Abstract

Can we coherently conjugate high philosophy and slave insurgency under the heading of "universal history"? Is it possible to disentangle "universal history" from its roots in white supremacy and European imperial reason? Susan Buck-Morss' recent answer to that question, which was left somewhat unresolved in her seminal essay "Hegel and Haiti," turns the Haitian Revolution and its half suppressed echo in Hegel's master-slave dialectic into an emblematic event. Universal ideas of liberty and liberation can only be glimpsed in singular moments of rupture, systemic break-down, and violence. The slave insurgency in Saint Domingue thus becomes a privileged moment in universal history.
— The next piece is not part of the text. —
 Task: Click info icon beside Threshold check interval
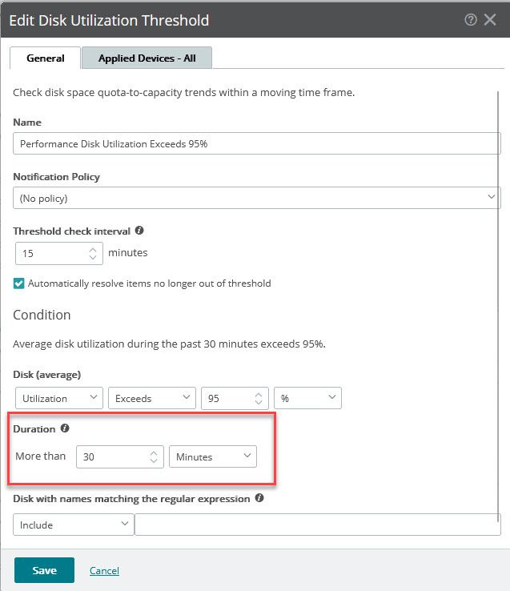pyautogui.click(x=139, y=231)
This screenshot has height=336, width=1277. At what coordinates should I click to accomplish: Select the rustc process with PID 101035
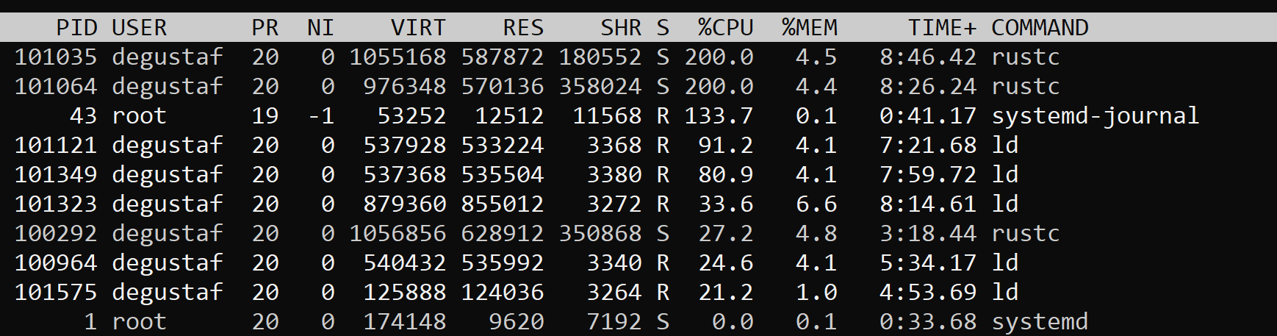pos(639,57)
While I find Buck-Morss' reading of Hegel's master-slave dialectic in light of the Haitian Revolution more persuasive than many other recent attempts at thinking universality in relation to slave insurgency, I am troubled by the fact that Buck-Morss' anti-multiculturalist notion of universality is predicated on an epistemology of catastrophe and the violent stripping of the individual of cultural and social ties. If there is anything we can learn from the Western history of catastrophes, from Atlantic slavery to the Holocaust, it is that the nakedness and vulnerability of the victim is more likely to lead to fantastical cruelty than to the promotion of liberationist thought.